** TASK PROMPT **
Take from the material every line containing the string "icon" and copy it.

** DATA RECORDS **
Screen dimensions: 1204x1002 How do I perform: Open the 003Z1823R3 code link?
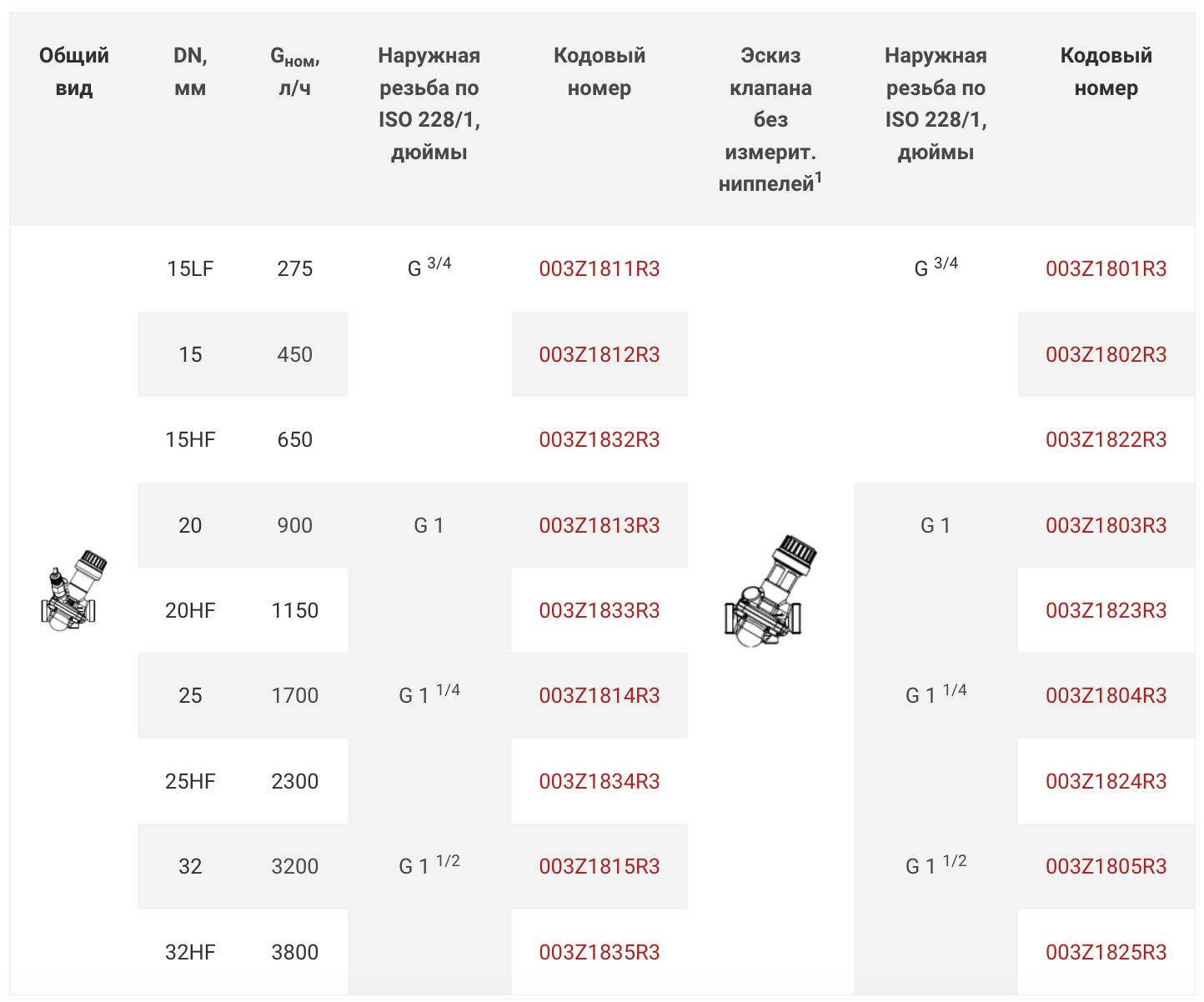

* * *

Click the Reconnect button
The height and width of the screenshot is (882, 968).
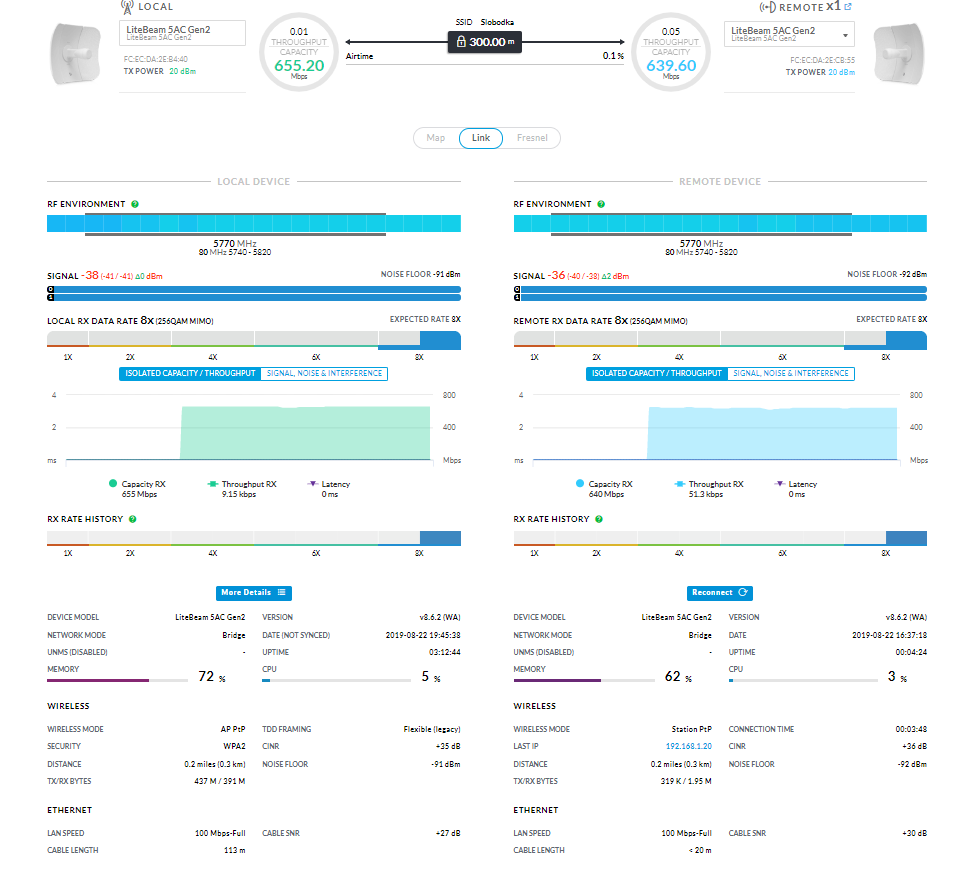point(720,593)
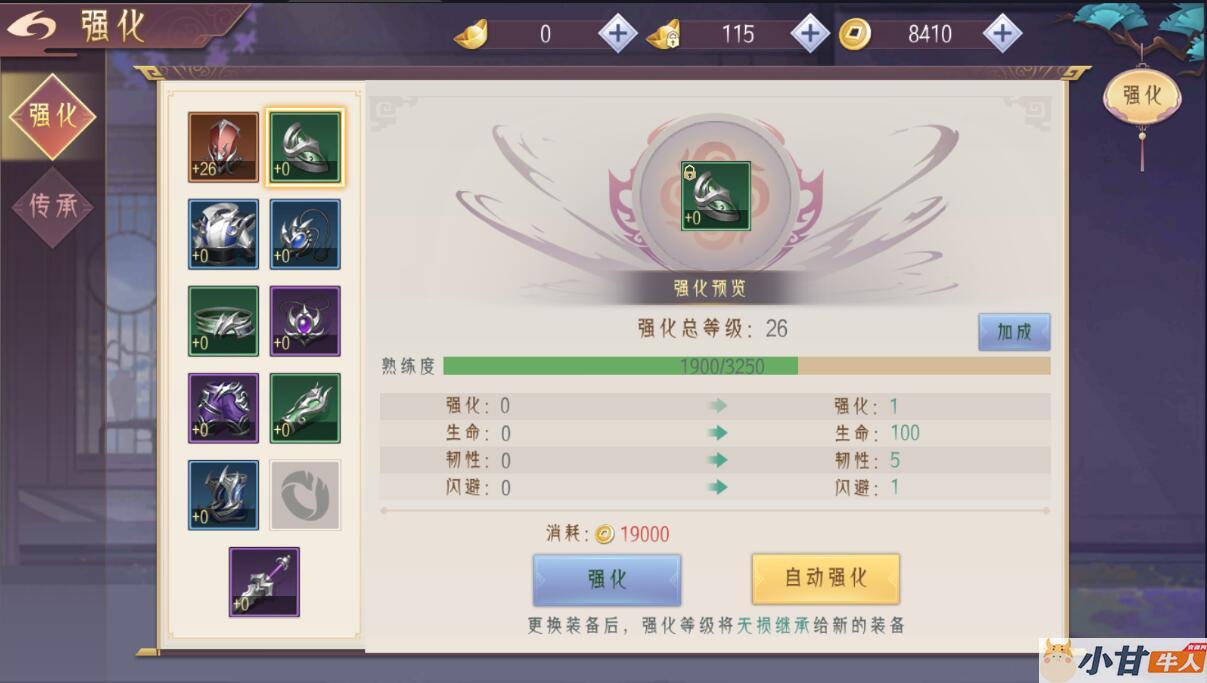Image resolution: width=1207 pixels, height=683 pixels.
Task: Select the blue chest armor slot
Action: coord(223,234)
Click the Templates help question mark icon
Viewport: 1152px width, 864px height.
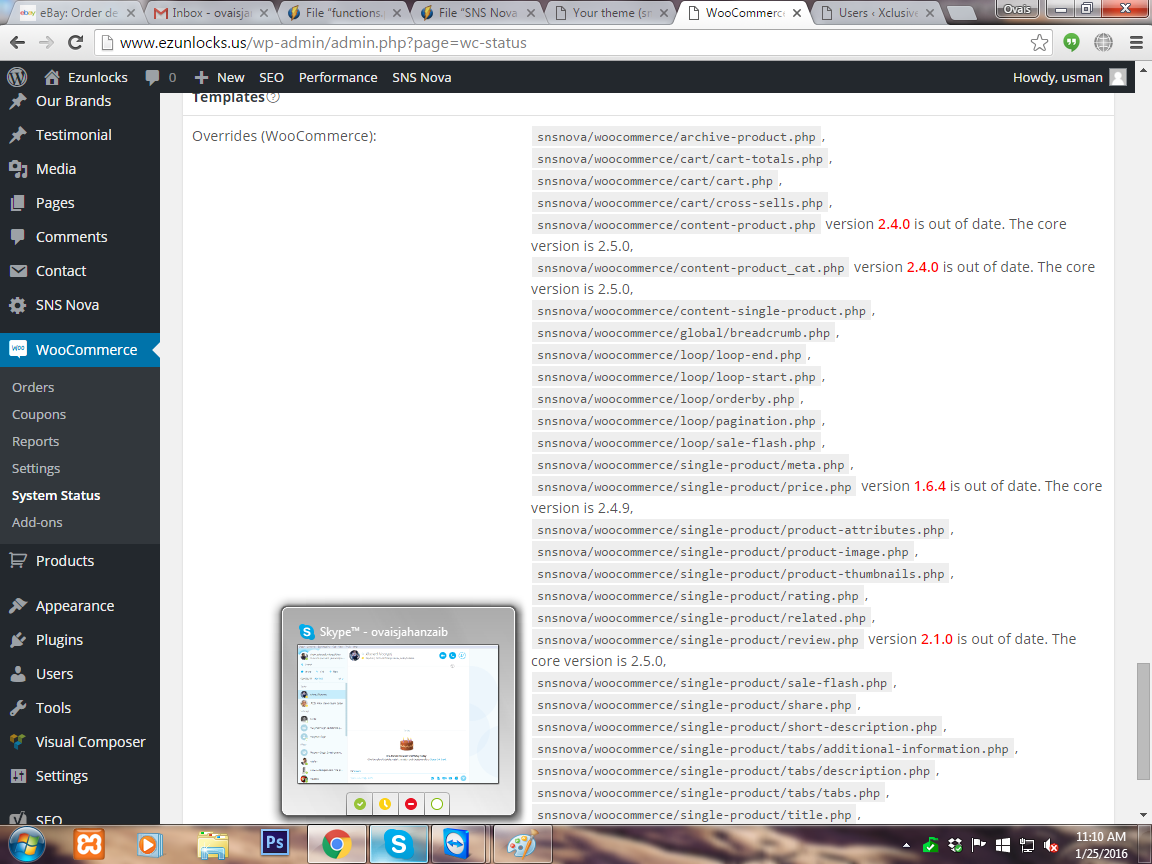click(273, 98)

...

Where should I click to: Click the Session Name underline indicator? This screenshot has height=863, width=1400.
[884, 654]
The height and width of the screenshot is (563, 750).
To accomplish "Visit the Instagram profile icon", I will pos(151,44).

** OUTPUT OF THE EXERCISE **
Click the Templates help question mark icon
To accomplish "Visit the Instagram profile icon", I will pos(151,44).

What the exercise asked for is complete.